The entire telephone network is designed around this rate. But if you
want to send voice on the Internet, you can encode it at any rate you
want, and send it at any rate up to the one that the slowest
underlying network link supports. The recipient must have the right
decoder running in her intelligent terminal, too.
The very name, Internet, denotes that it is designed to network
networks. You can use Internet Protocol on an Ethernet to communicate
with an X.25 network, an FDDI network, or a modem - lower layer
protocols are submerged, made irrelevant. So if you are on an (e.g.,
10Mbit/s) Ethernet, and your endpoint application wants to send better
quality 256 kbit/s voice, no problem. You can't do that with the
telephone network.
Or, with a different application (on the same endpoint and network)

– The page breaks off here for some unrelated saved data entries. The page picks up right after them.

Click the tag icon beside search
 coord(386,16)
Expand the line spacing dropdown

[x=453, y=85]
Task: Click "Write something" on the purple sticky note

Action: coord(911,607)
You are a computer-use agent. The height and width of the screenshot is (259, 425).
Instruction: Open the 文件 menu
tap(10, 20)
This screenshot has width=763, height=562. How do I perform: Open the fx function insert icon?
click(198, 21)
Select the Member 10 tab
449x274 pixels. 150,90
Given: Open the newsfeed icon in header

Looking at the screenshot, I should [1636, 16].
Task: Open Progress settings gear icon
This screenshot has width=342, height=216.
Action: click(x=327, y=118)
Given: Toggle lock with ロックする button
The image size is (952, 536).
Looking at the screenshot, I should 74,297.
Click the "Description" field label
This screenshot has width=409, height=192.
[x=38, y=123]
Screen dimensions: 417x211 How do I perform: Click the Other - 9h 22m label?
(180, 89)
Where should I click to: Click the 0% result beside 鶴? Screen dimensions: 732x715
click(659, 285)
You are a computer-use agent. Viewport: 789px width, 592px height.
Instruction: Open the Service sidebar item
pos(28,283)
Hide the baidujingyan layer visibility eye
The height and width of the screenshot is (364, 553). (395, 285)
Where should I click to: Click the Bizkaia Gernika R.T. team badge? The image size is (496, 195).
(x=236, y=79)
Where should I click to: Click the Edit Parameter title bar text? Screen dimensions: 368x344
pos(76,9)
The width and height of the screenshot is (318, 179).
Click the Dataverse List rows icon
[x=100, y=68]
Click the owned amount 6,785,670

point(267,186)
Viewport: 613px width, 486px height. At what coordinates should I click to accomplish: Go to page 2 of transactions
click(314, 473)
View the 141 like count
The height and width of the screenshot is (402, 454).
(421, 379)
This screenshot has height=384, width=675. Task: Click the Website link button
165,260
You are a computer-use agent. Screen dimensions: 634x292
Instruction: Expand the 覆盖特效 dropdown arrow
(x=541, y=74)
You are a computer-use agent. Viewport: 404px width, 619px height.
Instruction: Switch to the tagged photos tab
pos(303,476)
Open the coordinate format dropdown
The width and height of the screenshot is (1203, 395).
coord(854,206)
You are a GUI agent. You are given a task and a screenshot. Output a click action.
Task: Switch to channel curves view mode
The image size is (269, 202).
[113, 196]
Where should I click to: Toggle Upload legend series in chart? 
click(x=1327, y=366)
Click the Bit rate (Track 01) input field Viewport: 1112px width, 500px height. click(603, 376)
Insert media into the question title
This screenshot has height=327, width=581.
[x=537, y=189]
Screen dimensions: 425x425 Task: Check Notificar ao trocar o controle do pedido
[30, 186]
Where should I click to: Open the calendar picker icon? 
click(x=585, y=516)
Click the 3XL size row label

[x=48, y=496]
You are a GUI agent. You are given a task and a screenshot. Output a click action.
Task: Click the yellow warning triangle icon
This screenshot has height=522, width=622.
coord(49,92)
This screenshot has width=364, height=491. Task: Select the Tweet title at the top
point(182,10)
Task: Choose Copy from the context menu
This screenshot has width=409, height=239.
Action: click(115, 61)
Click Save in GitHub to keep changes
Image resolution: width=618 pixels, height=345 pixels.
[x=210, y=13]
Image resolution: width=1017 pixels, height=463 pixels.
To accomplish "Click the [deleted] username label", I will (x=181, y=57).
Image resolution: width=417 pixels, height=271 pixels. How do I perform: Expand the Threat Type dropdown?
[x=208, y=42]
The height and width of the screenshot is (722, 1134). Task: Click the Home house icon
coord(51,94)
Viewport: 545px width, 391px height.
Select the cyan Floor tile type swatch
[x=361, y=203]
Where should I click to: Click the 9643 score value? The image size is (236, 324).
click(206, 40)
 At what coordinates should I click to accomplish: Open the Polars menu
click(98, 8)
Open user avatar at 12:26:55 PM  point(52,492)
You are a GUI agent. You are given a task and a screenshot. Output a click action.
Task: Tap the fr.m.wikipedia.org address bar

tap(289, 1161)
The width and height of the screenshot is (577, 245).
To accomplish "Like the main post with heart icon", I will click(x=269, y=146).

you can send six different interwoven 10 kbit/s voice streams to six
different destinations at the same time. And you don't have to tell
your Stupid Network provider anything about it, or pay a premium to
install anything special. The network provider becomes virtually
irrelevant - the user controls the relevant capabilities.
TRUE VOICE, FALSE START
I contrast the flexibility of a Stupid Network with my experience as a
member of AT&T's True Voice technical team. AT&T True Voice was a
valiant attempt to improve circuit switched voice quality as much as
possible in the context of current network architecture. If we had
not been constrained by network architecture, the easiest way would
have been to increase the sampling rate or change the coding
algorithm. But to actually do this, we would have had to change every
piece of the telephone network except the wires. So we had to work
within the designed 64 kbit/s data rate.
An astute AT&T perceptual psychophysicist (and a friend of mine)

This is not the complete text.